═══ Kutipan Dokumen ═══

Praktik Baik Penugasan Pj Kepala Daerah dari KPK: Menginspirasi dengan Nilai Antikorupsi

Bukan hanya bicara penindakan, Komisi Pemberantasan Korupsi (KPK) juga turut ambil bagian langsung dalam roda pemerintahan daerah. Dimulai di tahun 2024, KPK mendapatkan kepercayaan untuk menempatkan sejumlah insan terbaiknya sebagai Penjabat (Pj) kepala daerah di berbagai wilayah Indonesia.
Langkah ini bukan sekadar mandat administratif, tetapi wujud nyata komitmen pemerintah untuk menghadirkan kepemimpinan yang bersih, berintegritas, dan membawa semangat antikorupsi hingga ke level paling dekat dengan masyarakat. Penugasan ini pun selaras dengan Undang-Undang Nomor 30 Tahun 2002 tentang KPK, yang menegaskan peran lembaga dalam memperkuat efektivitas pemberantasan korupsi secara holistik.

═══

**Instruksi 1:**
Bisakah Anda menulis ulang semua catatan data target klik dengan mengganti "icon" menjadi "symbol" tanpa mengubah hal lain dan tanpa menyertakan gambarnya?
Teks di atas dan catatan berikut adalah materi yang berdiri sendiri-sendiri.

═══ Cuplikan Data ═══

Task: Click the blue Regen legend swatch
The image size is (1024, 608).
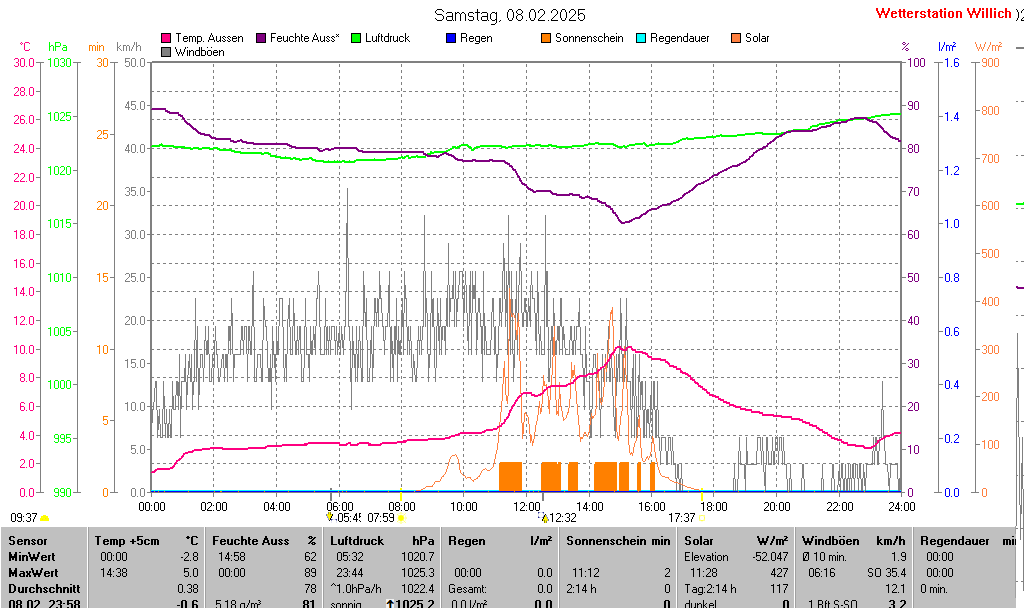Action: 451,38
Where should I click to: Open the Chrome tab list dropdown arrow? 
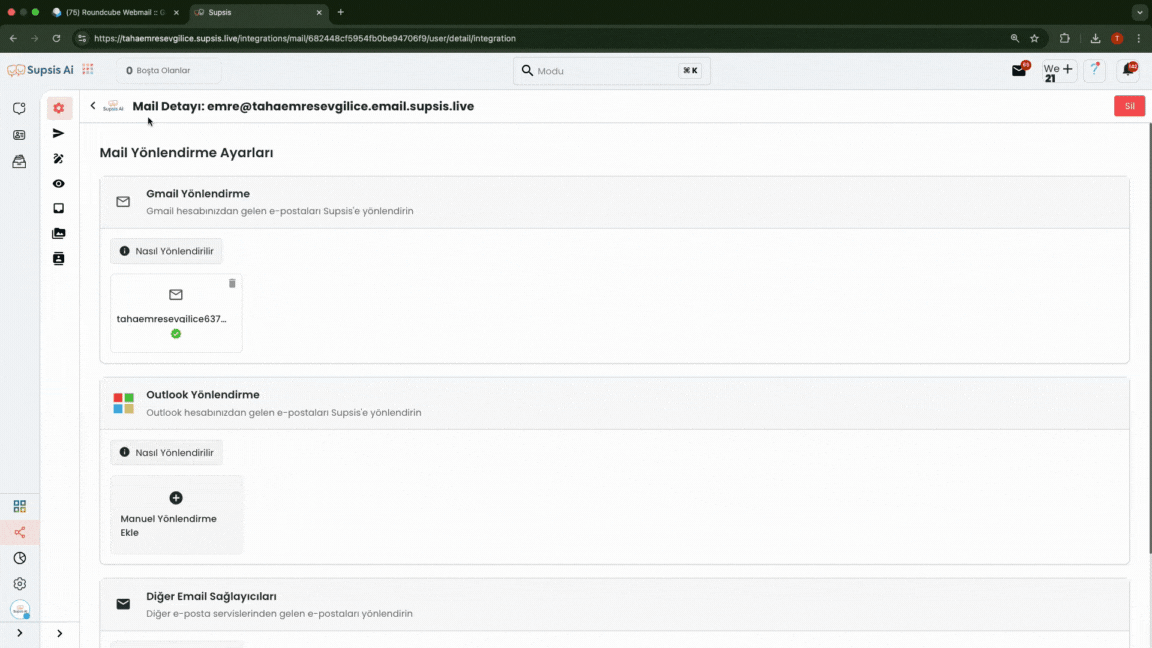1139,12
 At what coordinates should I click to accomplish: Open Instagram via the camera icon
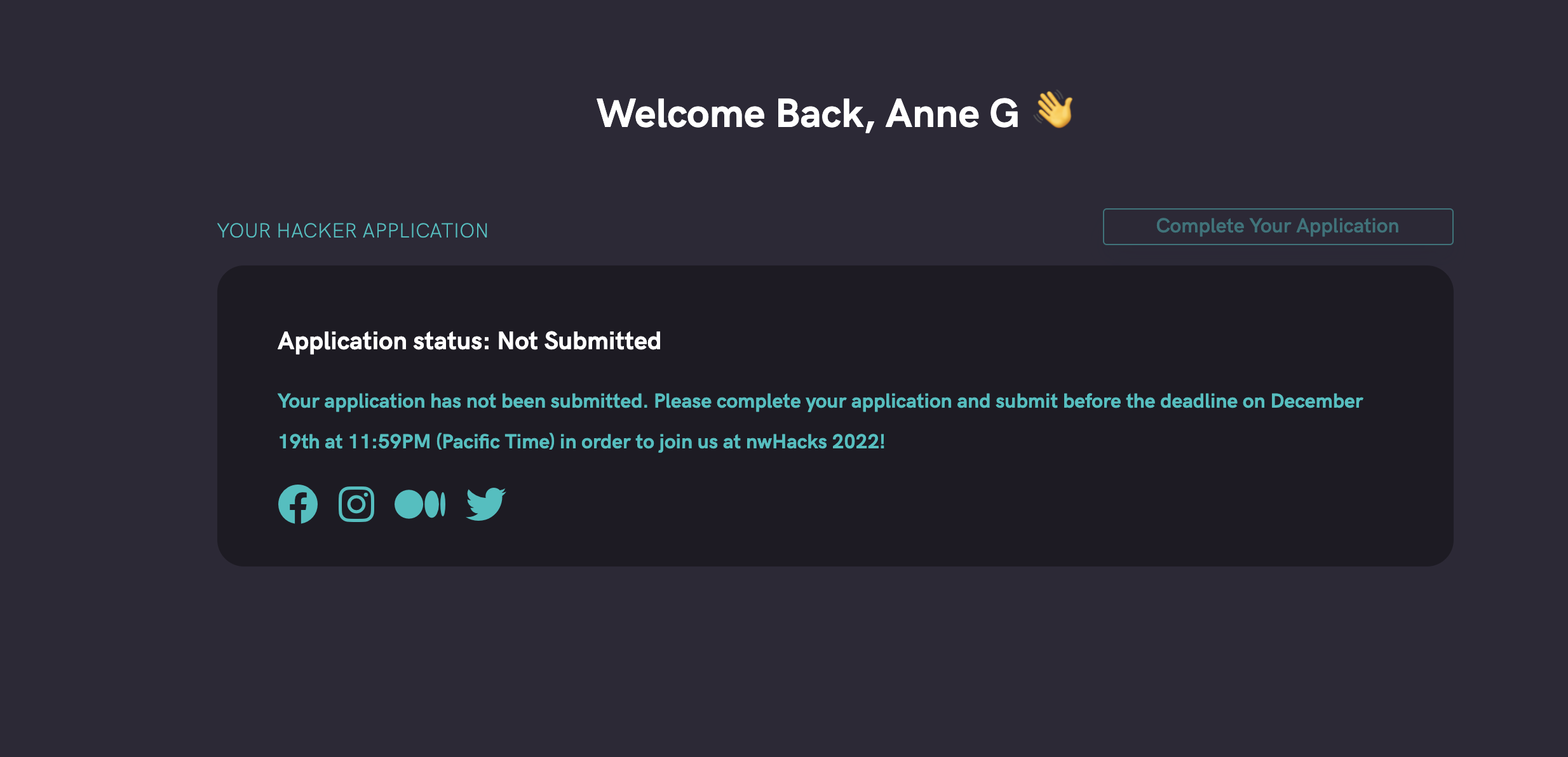356,504
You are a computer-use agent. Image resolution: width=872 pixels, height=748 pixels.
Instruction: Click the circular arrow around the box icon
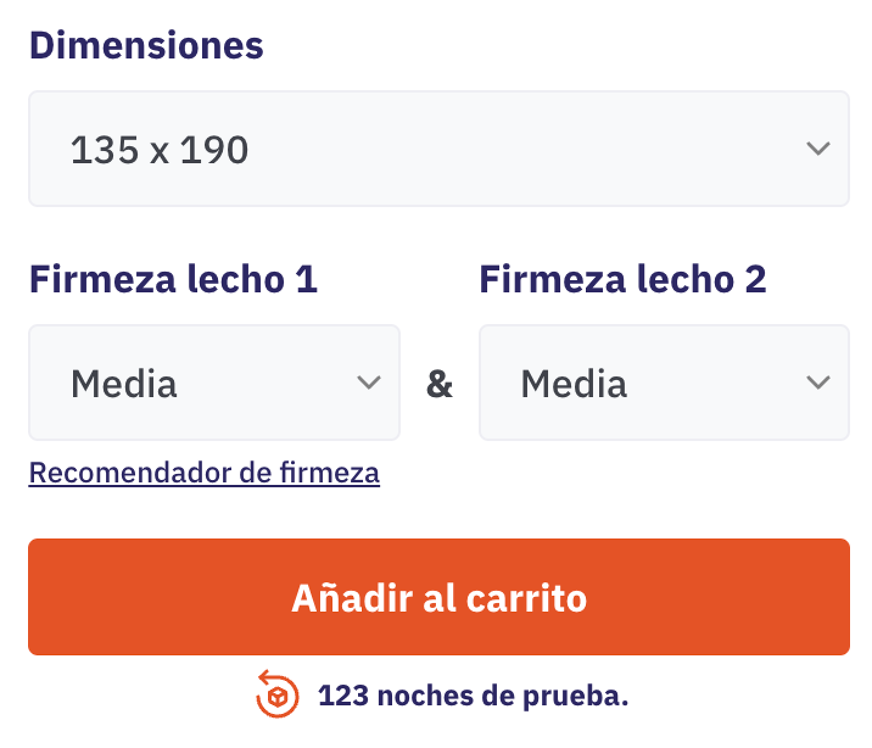(x=280, y=694)
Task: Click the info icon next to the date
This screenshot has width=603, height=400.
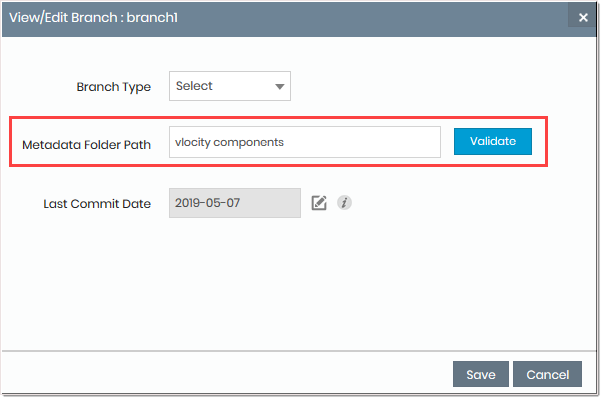Action: click(344, 203)
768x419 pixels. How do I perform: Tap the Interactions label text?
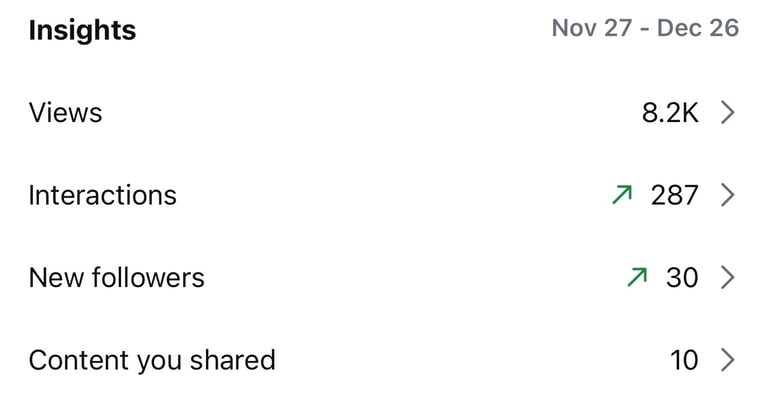[x=102, y=195]
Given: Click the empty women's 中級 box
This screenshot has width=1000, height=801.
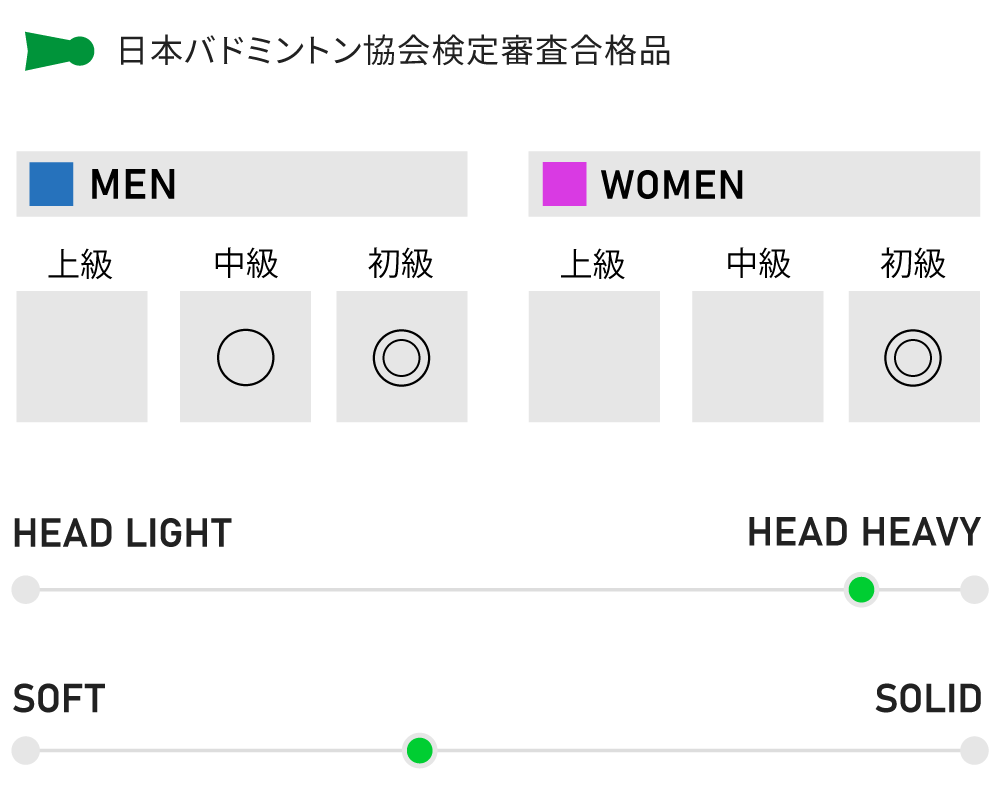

═══

**Instruksi 2:**
Bisakah Anda mengutip persis bagian artikel tentang penugasan Pj kepala daerah dari KPK, mulai dari "Praktik Baik Penugasan" sampai dengan "berbagai wilayah Indonesia."?

**Penyelesaian 1:**
Task: Click the blue Regen legend swatch
The image size is (1024, 608).
Action: 451,38
Where should I click to: Open the Chrome tab list dropdown arrow? 
1139,12
 At what coordinates should I click to accomplish: Open Instagram via the camera symbol
356,504
You are a computer-use agent. Image resolution: width=872 pixels, height=748 pixels.
Instruction: Click the circular arrow around the box symbol
(x=280, y=694)
Task: Click the info symbol next to the date
This screenshot has width=603, height=400.
Action: click(344, 203)
768x419 pixels. How do I perform: Tap the Interactions label text?
[x=102, y=195]
Given: Click the empty women's 中級 box
This screenshot has width=1000, height=801.

**Penyelesaian 2:**
Praktik Baik Penugasan Pj Kepala Daerah dari KPK: Menginspirasi dengan Nilai Antikorupsi

Bukan hanya bicara penindakan, Komisi Pemberantasan Korupsi (KPK) juga turut ambil bagian langsung dalam roda pemerintahan daerah. Dimulai di tahun 2024, KPK mendapatkan kepercayaan untuk menempatkan sejumlah insan terbaiknya sebagai Penjabat (Pj) kepala daerah di berbagai wilayah Indonesia.